What you need to do: Somewhere below is a line with "Task: Click the fullscreen toggle icon" and, later, a line with "The height and width of the screenshot is (703, 1431)."; repeat those two lines and all the lines between them, exactly as they are.

Recorded data:
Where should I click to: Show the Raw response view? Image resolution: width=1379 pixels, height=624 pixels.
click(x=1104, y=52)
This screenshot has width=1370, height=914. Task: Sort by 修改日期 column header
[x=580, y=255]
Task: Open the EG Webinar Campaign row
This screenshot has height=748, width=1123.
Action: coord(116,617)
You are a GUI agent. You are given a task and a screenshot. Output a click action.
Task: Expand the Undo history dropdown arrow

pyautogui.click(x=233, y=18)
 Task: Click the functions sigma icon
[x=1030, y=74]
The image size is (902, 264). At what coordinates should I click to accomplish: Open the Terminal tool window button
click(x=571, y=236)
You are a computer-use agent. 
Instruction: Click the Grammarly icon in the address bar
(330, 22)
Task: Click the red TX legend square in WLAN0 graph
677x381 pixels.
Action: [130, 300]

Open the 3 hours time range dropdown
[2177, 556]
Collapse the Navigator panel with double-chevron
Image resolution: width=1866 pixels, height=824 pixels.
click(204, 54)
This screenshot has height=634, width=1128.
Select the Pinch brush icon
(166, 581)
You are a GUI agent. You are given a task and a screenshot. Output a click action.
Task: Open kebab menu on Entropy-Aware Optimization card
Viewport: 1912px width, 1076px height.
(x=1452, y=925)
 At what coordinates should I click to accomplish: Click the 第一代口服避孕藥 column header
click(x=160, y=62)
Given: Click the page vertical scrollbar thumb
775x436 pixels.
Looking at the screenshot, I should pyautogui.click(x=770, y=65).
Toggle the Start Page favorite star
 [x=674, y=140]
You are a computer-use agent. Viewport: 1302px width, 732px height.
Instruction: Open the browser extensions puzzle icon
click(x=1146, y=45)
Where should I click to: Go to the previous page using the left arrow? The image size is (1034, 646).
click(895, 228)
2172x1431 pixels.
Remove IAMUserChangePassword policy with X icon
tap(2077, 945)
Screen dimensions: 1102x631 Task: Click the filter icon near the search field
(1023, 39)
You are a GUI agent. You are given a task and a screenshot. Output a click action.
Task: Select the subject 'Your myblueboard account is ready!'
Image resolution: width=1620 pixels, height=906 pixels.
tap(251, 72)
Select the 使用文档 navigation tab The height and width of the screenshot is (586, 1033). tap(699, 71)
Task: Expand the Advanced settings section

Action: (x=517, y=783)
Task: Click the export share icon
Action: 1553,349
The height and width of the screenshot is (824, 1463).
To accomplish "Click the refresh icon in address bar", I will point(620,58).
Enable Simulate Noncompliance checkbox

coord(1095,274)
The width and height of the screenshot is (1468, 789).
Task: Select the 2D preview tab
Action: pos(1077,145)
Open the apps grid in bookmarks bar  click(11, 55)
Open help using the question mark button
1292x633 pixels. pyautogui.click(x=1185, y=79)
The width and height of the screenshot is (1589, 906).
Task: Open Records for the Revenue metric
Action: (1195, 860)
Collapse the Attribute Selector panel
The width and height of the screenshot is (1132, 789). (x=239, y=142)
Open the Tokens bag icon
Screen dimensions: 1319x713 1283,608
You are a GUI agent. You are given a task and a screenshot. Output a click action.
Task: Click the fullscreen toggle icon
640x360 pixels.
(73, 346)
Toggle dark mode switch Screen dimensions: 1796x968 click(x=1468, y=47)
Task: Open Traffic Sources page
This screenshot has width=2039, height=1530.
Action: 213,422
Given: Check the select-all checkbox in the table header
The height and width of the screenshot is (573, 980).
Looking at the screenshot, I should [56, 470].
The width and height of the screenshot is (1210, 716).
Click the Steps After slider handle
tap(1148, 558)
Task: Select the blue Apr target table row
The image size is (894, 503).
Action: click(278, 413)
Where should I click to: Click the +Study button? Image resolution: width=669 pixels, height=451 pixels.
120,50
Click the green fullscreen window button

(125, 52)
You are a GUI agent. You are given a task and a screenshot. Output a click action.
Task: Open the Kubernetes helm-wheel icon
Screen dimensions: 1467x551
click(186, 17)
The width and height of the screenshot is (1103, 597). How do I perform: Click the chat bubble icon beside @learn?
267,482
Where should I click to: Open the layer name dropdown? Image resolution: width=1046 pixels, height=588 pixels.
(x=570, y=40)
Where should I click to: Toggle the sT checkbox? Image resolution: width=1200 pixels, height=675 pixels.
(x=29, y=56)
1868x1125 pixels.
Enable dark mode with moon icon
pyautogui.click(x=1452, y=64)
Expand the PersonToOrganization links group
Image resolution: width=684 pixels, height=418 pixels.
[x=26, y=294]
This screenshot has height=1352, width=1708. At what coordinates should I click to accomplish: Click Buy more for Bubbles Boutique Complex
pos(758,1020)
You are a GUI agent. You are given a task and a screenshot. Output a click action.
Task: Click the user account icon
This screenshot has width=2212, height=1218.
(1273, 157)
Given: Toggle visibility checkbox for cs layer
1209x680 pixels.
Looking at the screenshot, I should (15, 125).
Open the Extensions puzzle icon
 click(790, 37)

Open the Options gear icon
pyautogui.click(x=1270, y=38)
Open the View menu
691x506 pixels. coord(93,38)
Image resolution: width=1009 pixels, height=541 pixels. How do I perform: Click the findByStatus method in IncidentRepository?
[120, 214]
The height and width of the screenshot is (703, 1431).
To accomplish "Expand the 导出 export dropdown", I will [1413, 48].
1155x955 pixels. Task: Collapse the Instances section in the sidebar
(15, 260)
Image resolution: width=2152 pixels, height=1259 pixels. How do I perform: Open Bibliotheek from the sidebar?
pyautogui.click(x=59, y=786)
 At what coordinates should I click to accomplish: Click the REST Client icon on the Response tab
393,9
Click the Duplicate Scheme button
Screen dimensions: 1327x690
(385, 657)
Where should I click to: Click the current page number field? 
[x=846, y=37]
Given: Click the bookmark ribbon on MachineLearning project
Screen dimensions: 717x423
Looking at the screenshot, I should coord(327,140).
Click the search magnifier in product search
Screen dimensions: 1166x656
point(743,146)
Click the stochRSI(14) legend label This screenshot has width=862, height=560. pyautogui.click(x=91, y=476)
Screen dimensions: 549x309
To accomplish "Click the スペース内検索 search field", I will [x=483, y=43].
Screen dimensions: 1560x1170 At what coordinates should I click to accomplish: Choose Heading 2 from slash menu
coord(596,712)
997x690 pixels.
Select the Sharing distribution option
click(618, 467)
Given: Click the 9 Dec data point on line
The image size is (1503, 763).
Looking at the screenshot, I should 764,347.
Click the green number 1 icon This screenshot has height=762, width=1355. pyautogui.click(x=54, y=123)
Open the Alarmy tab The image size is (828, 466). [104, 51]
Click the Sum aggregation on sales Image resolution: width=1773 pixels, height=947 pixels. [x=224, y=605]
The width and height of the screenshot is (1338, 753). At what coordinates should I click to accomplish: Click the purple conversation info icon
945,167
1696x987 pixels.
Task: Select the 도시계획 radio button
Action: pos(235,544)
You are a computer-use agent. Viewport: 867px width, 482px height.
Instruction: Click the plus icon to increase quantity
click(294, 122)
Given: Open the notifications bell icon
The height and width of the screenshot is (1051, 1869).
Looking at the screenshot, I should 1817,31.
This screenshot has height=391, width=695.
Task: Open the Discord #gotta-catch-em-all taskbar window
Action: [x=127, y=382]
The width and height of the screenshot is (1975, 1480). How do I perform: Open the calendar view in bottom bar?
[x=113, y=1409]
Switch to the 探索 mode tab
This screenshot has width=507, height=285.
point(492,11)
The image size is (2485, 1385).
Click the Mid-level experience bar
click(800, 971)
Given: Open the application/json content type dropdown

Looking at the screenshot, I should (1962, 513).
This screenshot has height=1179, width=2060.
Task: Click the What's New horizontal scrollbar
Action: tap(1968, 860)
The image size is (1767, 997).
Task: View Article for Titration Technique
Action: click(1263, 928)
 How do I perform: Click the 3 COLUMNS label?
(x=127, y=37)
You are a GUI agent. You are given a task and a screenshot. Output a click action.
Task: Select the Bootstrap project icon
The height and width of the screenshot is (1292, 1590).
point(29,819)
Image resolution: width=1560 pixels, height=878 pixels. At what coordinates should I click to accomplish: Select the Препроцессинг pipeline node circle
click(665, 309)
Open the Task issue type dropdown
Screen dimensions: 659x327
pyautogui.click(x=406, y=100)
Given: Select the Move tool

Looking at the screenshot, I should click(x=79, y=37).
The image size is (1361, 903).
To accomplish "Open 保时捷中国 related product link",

Completed task:
Task: Click the fullscreen toggle icon
640x360 pixels.
(73, 346)
Toggle dark mode switch Screen dimensions: 1796x968 click(x=1468, y=47)
Task: Open Traffic Sources page
This screenshot has width=2039, height=1530.
Action: 213,422
Given: Check the select-all checkbox in the table header
The height and width of the screenshot is (573, 980).
Looking at the screenshot, I should [56, 470].
The width and height of the screenshot is (1210, 716).
Click the Steps After slider handle
tap(1148, 558)
Task: Select the blue Apr target table row
The image size is (894, 503).
Action: click(278, 413)
Where should I click to: Click the +Study button? Image resolution: width=669 pixels, height=451 pixels.
120,50
Click the green fullscreen window button

(125, 52)
You are a GUI agent. You are given a task and a screenshot. Output a click action.
Task: Open the Kubernetes helm-wheel icon
Screen dimensions: 1467x551
click(186, 17)
The width and height of the screenshot is (1103, 597). How do I perform: Click the chat bubble icon beside @learn?
267,482
Where should I click to: Open the layer name dropdown? Image resolution: width=1046 pixels, height=588 pixels.
(x=570, y=40)
Where should I click to: Toggle the sT checkbox? Image resolution: width=1200 pixels, height=675 pixels.
(x=29, y=56)
1868x1125 pixels.
Enable dark mode with moon icon
pyautogui.click(x=1452, y=64)
Expand the PersonToOrganization links group
Image resolution: width=684 pixels, height=418 pixels.
[x=26, y=294]
This screenshot has height=1352, width=1708. At what coordinates should I click to accomplish: Click Buy more for Bubbles Boutique Complex
pos(758,1020)
You are a GUI agent. You are given a task and a screenshot. Output a click action.
Task: Click the user account icon
This screenshot has width=2212, height=1218.
(1273, 157)
Given: Toggle visibility checkbox for cs layer
1209x680 pixels.
Looking at the screenshot, I should (15, 125).
Open the Extensions puzzle icon
 click(790, 37)

Open the Options gear icon
pyautogui.click(x=1270, y=38)
Open the View menu
691x506 pixels. coord(93,38)
Image resolution: width=1009 pixels, height=541 pixels. How do I perform: Click the findByStatus method in IncidentRepository?
[120, 214]
The height and width of the screenshot is (703, 1431).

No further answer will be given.